Wytwórnię fałszywych pieniędzy i dokumentów zlikwidowali policjanci z gdańskiego Centralnego Biura Śledczego. Udało się aresztować trzy osoby, wśród nich znalazł się „mózg” całego przedsięwzięcia. Z materiałów śledztwa wynika, że fałszywe pieniądze przeznaczone były na rynek europejski.

REKLAMA

W zlikwidowanej wytwórni znaleziono ogromne ilości przeróżnych wartościowych papierów: kilkadziesiąt tysięcy banknotów studolarowych i stumarkowych, tyle samo blankietów dowodów rejestracyjnych i praw jazdy. Zarekwirowano także spore ilości fałszywych dyplomów ukończenia szkół wyższych i średnich, fałszywych akcyz na alkohol, a także – co ciekawe – legitymacji kierowcy inwalidy. Odkryto też pieczęcie szkół średnich i uczelni wyższych z terenu całej Polski oraz komponenty do produkcji banknotów i dokumentów.

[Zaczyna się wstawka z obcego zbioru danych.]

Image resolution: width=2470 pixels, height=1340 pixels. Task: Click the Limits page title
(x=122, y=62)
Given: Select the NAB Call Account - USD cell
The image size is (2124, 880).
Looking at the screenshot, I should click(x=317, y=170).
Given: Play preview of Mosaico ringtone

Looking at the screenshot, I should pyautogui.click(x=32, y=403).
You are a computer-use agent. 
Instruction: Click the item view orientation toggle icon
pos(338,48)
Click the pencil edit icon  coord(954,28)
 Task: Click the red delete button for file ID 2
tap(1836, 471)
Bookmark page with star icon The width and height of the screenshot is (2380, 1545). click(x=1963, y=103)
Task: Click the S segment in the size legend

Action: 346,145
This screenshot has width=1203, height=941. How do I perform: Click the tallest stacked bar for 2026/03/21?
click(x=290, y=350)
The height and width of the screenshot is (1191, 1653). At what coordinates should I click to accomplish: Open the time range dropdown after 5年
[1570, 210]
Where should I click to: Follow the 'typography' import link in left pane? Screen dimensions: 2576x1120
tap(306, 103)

Śledztwo w tej sprawie – prócz Centralnego Biura Śledczego – prowadziła także gdańska Prokuratura Okręgowa. Do pierwszego zatrzymania doszło w październiku 2000 r. w Gdańsku. Dotychczas aresztowano trzy osoby. Wśród aresztowanych jest 50-letni mężczyzna, który według prowadzących postępowanie, kierował całym przedsięwzięciem. Pierwsze fałszywe banknoty pochodzące z tej wytwórni wprowadzono do biegu przed rokiem. Z materiałów śledztwa wynika, że fałszywe pieniądze przeznaczone były na rynek europejski.